The MasterCard Foundation Fund for Rural Prosperity (FRP) is set to invest over $1m into innovative and scalable financial products and services that improve the lives of poor people in rural areas of Africa.
“Our Fund for Rural Prosperity has already met its initial objective of improving the lives of one million smallholder farmers and poor people in rural Africa,” said Ann Miles, Director of Financial Inclusion at The MasterCard Foundation. “We have seen financial services providers step up with truly innovative and scalable ideas to drive financial inclusion for this group of people. We hope that other actors in this space are taking note so that they, too, can emulate or support success and bring the benefits of financial inclusion to millions more people.”

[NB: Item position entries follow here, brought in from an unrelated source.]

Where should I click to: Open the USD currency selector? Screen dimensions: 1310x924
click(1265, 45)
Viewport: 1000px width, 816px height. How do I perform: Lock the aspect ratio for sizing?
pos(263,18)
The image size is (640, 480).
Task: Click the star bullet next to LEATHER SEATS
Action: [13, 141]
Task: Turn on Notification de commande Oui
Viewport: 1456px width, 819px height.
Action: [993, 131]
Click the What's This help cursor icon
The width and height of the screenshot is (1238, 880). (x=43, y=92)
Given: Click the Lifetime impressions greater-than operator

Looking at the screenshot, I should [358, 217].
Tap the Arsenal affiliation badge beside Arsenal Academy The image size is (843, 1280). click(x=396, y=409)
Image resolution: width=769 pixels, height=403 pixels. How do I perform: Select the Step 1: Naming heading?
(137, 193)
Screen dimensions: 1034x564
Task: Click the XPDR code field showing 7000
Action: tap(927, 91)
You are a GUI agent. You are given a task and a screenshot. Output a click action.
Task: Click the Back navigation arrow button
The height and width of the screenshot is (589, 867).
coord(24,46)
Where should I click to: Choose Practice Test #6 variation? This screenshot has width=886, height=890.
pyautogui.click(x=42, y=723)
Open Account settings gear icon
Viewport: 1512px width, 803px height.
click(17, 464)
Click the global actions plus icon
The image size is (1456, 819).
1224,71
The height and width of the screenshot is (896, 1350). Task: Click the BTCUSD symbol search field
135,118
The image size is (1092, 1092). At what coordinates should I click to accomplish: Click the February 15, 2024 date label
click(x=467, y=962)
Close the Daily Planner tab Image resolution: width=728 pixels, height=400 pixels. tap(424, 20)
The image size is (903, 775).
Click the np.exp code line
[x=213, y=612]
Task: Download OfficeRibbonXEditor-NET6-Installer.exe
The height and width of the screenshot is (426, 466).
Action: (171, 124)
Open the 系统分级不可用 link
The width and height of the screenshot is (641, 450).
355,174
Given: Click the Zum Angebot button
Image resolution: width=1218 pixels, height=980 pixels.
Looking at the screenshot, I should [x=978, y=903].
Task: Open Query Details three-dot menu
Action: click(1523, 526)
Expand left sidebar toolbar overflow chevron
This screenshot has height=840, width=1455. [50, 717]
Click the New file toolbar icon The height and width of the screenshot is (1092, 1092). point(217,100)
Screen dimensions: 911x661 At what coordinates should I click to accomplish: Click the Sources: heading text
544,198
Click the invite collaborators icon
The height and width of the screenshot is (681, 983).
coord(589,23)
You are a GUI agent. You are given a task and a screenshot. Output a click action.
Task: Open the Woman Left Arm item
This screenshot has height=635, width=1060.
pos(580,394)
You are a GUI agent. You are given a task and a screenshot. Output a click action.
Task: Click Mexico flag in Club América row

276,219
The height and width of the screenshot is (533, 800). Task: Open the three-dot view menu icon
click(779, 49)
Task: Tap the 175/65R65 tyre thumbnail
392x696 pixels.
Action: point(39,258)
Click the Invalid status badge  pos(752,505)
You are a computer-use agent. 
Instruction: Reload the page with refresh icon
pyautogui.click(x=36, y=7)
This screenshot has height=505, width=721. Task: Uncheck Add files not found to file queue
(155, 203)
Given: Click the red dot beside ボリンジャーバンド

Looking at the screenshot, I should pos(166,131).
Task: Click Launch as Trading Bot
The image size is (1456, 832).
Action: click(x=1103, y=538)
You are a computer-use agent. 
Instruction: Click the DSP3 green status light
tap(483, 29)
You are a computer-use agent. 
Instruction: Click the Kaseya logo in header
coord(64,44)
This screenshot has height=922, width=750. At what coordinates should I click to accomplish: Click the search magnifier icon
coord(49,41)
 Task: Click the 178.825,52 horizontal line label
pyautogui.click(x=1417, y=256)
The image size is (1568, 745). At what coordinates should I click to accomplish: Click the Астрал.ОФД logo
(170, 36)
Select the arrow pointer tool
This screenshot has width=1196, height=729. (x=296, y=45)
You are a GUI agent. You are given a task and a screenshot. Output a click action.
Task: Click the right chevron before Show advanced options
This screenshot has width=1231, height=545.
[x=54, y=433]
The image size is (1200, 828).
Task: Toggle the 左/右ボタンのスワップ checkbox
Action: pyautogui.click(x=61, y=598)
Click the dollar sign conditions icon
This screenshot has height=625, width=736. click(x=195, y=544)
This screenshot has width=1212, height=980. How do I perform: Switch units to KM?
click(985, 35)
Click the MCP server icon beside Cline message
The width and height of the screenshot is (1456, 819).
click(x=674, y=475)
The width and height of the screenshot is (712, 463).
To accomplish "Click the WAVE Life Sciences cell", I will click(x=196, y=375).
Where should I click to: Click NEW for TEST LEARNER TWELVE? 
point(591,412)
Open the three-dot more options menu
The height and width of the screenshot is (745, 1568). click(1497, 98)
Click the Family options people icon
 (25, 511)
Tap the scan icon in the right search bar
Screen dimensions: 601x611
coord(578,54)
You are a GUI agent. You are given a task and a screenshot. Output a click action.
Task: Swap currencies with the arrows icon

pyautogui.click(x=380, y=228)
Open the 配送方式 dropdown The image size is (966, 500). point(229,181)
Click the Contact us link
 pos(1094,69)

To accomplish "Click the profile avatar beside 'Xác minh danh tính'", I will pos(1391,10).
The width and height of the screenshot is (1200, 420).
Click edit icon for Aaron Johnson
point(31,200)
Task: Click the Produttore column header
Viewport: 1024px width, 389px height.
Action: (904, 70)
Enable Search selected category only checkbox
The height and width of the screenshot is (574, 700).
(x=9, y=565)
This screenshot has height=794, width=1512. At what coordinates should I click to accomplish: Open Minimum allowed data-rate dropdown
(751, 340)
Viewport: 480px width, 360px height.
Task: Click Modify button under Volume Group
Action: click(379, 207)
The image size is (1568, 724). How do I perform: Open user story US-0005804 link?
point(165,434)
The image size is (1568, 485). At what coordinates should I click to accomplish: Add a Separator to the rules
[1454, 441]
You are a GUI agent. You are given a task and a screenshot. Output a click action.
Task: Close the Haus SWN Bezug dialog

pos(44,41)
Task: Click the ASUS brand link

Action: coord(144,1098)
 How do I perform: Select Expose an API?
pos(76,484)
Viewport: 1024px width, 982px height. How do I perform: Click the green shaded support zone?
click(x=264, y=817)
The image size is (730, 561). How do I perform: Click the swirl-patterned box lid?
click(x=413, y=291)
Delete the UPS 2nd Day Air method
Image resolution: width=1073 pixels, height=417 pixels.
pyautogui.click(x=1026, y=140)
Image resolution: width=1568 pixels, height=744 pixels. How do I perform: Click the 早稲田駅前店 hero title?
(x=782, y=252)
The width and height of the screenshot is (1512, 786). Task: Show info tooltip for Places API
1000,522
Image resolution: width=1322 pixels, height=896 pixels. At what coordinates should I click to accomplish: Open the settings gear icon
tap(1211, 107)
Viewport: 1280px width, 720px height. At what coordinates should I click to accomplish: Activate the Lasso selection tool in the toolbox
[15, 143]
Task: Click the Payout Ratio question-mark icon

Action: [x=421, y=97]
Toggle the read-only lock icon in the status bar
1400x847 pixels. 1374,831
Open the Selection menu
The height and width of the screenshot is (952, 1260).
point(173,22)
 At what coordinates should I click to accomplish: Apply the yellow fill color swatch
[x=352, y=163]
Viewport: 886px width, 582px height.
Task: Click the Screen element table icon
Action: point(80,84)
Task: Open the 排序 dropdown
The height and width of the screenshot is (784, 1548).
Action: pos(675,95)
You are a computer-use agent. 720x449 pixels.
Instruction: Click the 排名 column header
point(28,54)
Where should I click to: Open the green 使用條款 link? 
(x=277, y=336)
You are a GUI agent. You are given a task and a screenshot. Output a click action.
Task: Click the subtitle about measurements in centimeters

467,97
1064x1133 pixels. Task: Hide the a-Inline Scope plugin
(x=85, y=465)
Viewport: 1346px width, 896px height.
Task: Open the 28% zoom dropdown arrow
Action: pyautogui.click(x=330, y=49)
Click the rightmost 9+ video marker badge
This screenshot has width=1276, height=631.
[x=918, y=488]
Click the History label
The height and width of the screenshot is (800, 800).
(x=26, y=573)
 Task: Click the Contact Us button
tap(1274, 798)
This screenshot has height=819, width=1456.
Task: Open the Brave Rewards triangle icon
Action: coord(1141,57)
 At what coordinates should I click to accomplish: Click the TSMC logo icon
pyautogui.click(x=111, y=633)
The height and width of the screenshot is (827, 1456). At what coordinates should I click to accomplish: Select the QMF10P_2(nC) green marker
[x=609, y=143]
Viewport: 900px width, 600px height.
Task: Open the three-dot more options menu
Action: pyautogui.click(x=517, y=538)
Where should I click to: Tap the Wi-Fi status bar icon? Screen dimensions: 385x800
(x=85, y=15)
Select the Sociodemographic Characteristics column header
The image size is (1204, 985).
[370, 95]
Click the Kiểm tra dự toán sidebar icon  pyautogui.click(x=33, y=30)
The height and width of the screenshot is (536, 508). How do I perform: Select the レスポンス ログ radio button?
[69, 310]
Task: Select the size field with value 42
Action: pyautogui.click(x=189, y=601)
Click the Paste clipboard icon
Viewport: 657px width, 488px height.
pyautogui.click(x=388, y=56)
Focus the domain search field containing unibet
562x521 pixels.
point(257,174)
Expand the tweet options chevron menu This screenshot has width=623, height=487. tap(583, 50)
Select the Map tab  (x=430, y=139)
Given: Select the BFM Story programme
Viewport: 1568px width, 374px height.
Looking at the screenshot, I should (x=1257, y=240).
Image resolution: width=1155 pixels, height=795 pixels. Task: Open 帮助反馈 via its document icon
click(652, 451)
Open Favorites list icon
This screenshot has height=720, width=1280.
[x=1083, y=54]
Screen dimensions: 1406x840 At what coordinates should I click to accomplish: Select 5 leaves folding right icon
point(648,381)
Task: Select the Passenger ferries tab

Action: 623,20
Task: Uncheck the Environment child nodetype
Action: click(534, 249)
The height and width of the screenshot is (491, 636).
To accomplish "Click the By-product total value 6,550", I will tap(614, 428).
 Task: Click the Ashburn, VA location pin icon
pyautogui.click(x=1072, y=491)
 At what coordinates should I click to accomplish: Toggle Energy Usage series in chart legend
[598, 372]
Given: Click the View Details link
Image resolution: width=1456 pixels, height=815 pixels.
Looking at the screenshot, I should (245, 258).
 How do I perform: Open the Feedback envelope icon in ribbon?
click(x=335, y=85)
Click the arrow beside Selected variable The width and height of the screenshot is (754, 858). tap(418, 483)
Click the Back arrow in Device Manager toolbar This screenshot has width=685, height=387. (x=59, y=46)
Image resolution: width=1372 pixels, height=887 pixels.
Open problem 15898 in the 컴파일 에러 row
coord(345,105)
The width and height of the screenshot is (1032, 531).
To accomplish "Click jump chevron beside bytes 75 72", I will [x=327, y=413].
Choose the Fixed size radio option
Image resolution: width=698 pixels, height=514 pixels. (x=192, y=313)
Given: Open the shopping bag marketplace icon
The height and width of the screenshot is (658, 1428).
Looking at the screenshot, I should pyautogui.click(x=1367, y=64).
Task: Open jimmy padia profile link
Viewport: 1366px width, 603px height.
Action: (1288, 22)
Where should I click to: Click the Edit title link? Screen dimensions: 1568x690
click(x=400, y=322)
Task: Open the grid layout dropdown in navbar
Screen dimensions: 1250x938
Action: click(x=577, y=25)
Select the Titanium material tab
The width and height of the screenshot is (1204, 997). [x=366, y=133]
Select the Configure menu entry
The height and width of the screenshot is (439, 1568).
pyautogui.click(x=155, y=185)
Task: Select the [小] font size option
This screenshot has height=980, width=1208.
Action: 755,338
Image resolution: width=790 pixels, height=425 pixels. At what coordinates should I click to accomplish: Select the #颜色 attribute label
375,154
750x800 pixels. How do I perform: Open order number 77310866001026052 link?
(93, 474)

The foundation has unveiled a 2017 competition for innovative financial solutions that expand and deepen financial inclusion for poor people in rural areas of Africa. It will also support selected solutions that have already been successfully implemented and are being scaled to a new sector, a new geographic area, or for a new use.
Since its launch in 2015, the Fund has held four competitions. Nineteen projects across Sub-Saharan Africa have been provided with financial support of over $23,802,913.
The fund has also announced Ibero Uganda Limited, First Access and Letshego Financial Services Mozambique as the 2016 Innovation Competition winners which took home a total of US$1,000,000 each.
With the cash Ibero Uganda Ltd will implement the Coffee Farmers Livelihoods Enhancement Project to reach smallholder coffee farmers with either a fertilizer advance and a cash advance. Ibero expects at least 35,000 farmers to increase their productivity by 100% and net income by 94%, leading to radical transformation in their livelihoods.
First Access in partnership with Esoko will develop Africa’s first-of-its-kind rural agricultural credit-scoring platform for lending institutions while Mozambique’s Letshego Financial Services is proposing the LetsGo- Blue Box agency banking model which will allow rural agents, for the first time in Mozambique, to collect biometric “know-your-customer” information (including digital pictures and geographical coordinates), open bank accounts in real time, print mini-statements, etc. to bring formal banking transactions to even the most remote areas.